ちなみにだけど、『シー処理したら単位やらねえからな!』ってシキラ先生は超笑顔で言っていた。なんか昔、すんげえ丁寧に今の説明を行い、流造の特徴としてシー処理は行わないっていうのを口酸っぱくして教えたのに、全員がシー処理で図面を提出してきたことがあったらしい。『他学科の連中もよぉ、こっちに学生回すんなら最低限のことくらい教えてから回せってんだ!』ってシキラ先生はずっと愚痴を言っていた。
……俺たちも流造はシー処理しちゃダメって習った覚えないんだけど。なんとなくいつのまにか覚えていたけれど、少なくともこの日記に書いたことは一度たりともないはずだ。
流造に関する注意ってことはシューン先生の授業だろうか。日記に書いていないだけでノートには書いたんだっけ? なんにせよ、いつのまにやらみんな当たり前のように理解しているってのはちょっと不思議だと思う。これが魔系に染まってしまったということなのだろうか。
いつの日か、ピュアな俺もクレイジーの仲間入りをしてしまうのだろう。ちょう怖い。
夕飯食って風呂入って雑談して今に至る。雑談中、『今日はちょっと冷えるねー?』って言いながら、湯上りロザリィちゃん(!)が俺と一緒に悪夢椅子に座ってくれた。
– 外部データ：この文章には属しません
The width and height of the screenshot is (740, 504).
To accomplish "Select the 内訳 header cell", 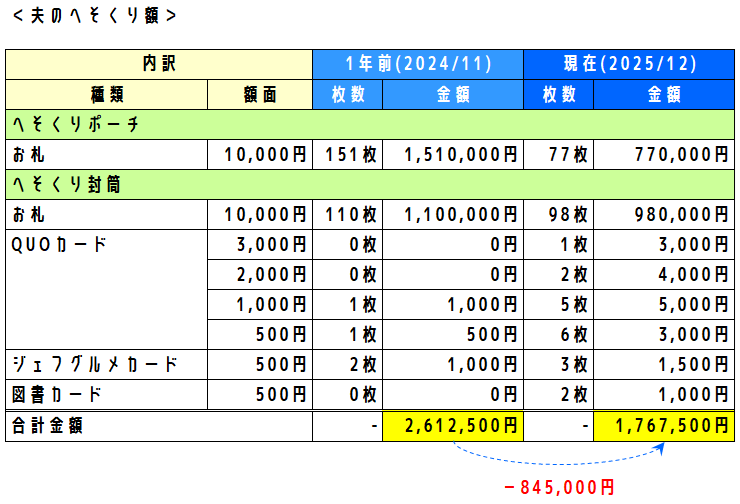I will pos(159,64).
普通にぐぐいっ! って感じで体を押し付けてきて、『あったかぁ~い!』ってすんげえ笑顔。
もうね、なんかもうね、めっちゃいいにおいがするし、めっちゃやわらかいし、あとくすぐったくてこそばゆい感じがしたよね。ほんのり上気したピンク色のほっぺが目の前にあるし、魅惑のうなじもマーヴェラスにエレガント。俺もうロザリィちゃんのためならなんだってできるわ。
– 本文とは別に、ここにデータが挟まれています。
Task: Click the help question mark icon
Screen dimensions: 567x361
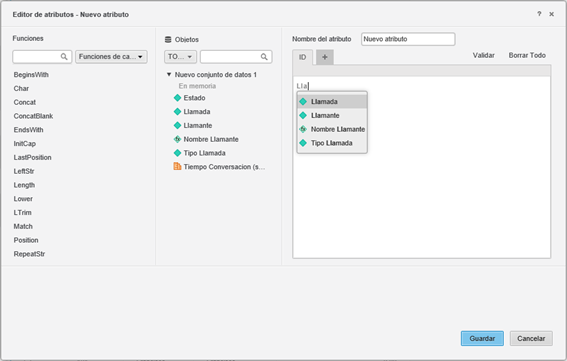Action: [539, 14]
しばらくそんな感じで二人でイチャイチャしてたんだけど、途中でちゃっぴぃが『きゅーっ!』って俺たちの膝に飛び乗ってきたため幸せの時間は終わる。ちょっと腹が立ったので、ちゃっぴぃの髪を乾かすついでに奴の頭を前衛アートにして遊んでおいた。『おいたはダメだぞっ!』ってちゃっぴぃを抱っこしながら俺のおでこをこつんってするロザリィちゃんがマジプリティ。
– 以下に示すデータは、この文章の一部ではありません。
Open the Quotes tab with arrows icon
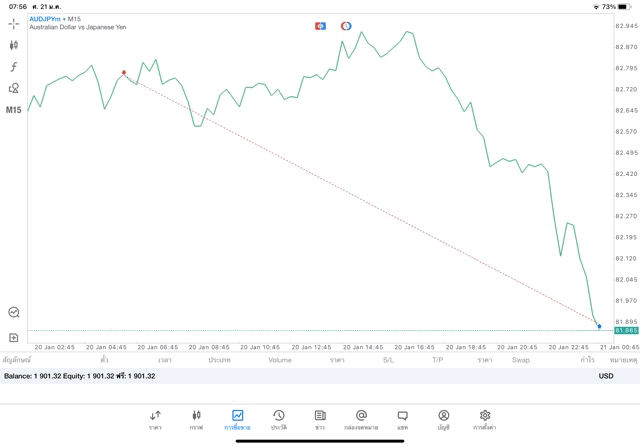Screen dimensions: 640x447 (155, 419)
『ふーッ!』ってちゃっぴぃに思いっきりビンタされたのだけはわけわかめ。俺なんか変なことしたっけ?
ギルは今日も大きなイビキをかいてぐっすりと寝ている。俺の動きを丸々コピーしているから、製図に限って言えばギルは何の心配もしなくていいはずだ。そのぶんどこかでこき使ってやろうと思う。
特に詰めるものが思いつかなかったので、床に落ちていた埃を詰めておいた。今度時間を見つけて掃除しておこうっと。